»»
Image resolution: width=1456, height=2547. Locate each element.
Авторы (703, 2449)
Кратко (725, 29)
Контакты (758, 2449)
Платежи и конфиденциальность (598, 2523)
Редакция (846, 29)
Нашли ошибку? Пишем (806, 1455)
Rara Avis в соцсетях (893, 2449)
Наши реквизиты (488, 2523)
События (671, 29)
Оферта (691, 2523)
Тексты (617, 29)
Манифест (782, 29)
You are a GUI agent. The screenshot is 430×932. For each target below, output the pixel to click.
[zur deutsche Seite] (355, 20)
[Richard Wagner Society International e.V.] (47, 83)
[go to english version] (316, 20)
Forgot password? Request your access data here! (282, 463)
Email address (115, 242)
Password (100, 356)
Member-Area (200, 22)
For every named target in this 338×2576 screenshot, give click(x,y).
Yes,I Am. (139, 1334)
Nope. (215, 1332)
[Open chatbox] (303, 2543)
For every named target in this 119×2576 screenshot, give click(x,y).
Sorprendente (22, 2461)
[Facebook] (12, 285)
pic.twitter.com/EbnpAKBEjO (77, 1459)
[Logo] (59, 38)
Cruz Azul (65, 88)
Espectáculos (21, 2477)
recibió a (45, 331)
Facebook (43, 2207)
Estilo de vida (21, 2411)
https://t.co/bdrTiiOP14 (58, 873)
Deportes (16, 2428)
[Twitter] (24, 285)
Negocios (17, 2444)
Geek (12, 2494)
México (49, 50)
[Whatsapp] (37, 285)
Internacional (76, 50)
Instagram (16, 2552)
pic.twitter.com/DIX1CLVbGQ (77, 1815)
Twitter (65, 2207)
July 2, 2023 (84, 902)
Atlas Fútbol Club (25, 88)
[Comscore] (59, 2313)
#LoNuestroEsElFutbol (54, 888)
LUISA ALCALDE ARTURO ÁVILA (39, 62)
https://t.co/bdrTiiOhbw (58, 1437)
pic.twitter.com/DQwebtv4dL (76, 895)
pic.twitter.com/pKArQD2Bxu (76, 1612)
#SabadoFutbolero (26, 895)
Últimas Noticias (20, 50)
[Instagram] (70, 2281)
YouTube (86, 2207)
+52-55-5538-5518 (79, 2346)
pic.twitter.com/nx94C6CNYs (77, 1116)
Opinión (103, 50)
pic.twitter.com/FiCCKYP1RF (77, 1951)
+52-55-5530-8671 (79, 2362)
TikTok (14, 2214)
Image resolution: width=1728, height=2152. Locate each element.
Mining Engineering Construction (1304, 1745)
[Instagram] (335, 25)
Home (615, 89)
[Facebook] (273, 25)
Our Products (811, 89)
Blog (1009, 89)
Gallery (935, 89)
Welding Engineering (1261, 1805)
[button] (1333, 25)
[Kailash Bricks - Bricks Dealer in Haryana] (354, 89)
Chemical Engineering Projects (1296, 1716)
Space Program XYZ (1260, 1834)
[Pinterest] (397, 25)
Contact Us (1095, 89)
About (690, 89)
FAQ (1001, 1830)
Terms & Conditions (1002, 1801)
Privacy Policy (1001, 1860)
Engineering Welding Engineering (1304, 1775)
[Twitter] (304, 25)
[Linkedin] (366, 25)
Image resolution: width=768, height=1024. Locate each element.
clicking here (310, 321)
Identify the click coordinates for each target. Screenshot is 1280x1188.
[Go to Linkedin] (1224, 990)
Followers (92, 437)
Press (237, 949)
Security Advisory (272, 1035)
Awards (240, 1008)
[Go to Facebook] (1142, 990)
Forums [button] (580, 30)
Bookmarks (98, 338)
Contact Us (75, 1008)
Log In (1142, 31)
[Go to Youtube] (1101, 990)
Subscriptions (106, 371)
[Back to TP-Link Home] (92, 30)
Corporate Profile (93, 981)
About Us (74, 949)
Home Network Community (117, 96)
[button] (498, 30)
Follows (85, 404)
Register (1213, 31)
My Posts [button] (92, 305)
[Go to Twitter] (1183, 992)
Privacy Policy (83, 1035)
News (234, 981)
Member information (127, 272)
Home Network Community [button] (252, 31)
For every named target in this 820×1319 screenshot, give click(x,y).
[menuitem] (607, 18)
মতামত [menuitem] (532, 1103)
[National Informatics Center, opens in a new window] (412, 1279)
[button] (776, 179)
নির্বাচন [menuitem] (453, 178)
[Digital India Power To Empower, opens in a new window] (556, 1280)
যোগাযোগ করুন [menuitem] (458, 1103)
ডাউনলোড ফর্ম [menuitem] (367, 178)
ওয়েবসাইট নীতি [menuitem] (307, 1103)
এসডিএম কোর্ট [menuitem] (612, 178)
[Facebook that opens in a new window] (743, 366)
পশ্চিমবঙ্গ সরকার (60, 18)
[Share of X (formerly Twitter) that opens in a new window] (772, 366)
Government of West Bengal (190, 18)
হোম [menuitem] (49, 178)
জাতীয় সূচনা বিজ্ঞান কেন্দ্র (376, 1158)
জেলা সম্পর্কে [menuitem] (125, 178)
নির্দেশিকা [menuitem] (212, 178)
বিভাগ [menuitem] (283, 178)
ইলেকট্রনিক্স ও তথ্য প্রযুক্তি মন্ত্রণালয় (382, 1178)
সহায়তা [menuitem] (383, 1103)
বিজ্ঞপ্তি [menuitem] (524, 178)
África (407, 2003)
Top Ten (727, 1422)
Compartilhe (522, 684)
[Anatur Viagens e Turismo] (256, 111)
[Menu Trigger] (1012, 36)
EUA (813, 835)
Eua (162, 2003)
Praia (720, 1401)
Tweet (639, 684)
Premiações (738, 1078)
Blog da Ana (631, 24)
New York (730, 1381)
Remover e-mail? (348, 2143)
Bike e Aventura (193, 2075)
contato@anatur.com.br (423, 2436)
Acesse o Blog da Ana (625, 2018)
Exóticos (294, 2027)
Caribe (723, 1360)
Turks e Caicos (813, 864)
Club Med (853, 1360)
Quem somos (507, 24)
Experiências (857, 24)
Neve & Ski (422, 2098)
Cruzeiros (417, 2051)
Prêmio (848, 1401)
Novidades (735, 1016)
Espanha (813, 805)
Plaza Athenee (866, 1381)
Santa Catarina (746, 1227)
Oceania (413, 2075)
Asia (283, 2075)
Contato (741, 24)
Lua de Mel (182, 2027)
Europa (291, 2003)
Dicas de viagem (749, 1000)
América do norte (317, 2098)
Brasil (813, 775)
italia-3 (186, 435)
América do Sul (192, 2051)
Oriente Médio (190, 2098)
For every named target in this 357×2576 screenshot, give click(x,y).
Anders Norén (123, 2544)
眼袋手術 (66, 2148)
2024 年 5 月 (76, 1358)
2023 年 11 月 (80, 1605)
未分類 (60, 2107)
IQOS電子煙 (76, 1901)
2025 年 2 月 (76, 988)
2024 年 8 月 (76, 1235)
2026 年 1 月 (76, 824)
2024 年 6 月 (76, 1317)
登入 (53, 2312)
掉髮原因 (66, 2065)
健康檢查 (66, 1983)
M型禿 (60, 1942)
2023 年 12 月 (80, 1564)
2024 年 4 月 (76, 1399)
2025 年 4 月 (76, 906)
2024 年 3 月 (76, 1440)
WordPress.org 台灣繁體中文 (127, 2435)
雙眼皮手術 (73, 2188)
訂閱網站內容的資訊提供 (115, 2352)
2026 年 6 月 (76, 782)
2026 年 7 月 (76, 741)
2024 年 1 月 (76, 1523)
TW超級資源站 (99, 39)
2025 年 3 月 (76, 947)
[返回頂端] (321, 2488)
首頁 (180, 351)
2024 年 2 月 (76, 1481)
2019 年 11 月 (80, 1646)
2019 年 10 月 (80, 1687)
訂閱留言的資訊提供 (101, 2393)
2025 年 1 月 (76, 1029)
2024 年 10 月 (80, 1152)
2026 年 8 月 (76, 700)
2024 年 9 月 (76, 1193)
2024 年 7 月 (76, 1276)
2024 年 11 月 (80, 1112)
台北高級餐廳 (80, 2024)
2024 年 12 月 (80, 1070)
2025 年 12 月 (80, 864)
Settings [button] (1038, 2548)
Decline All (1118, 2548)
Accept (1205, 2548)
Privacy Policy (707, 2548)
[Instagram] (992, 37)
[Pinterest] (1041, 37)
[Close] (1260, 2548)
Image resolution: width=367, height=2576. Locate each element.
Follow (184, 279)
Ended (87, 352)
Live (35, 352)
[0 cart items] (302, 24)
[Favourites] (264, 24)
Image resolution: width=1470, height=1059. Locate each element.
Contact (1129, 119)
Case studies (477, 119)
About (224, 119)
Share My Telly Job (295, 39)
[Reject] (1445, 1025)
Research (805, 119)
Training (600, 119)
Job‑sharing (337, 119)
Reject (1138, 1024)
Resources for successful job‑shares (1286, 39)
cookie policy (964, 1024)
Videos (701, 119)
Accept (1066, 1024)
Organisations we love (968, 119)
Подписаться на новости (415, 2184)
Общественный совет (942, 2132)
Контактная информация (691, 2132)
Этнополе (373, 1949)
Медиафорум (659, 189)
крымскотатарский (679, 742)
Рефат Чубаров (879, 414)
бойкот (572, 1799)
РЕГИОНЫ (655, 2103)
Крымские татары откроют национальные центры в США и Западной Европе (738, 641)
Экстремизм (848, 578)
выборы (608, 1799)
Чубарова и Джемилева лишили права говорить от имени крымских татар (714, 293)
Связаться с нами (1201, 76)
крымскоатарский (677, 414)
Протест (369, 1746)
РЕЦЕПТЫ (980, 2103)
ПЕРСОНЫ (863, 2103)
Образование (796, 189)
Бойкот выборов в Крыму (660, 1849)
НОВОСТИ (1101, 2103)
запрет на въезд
««
Exercise: Starting with the first line of the records above, give back each line exactly until the line with "Манифест (782, 29)" has been given as well.

Solution for this exercise:
Image resolution: width=1456, height=2547. Locate each element.
Авторы (703, 2449)
Кратко (725, 29)
Контакты (758, 2449)
Платежи и конфиденциальность (598, 2523)
Редакция (846, 29)
Нашли ошибку? Пишем (806, 1455)
Rara Avis в соцсетях (893, 2449)
Наши реквизиты (488, 2523)
События (671, 29)
Оферта (691, 2523)
Тексты (617, 29)
Манифест (782, 29)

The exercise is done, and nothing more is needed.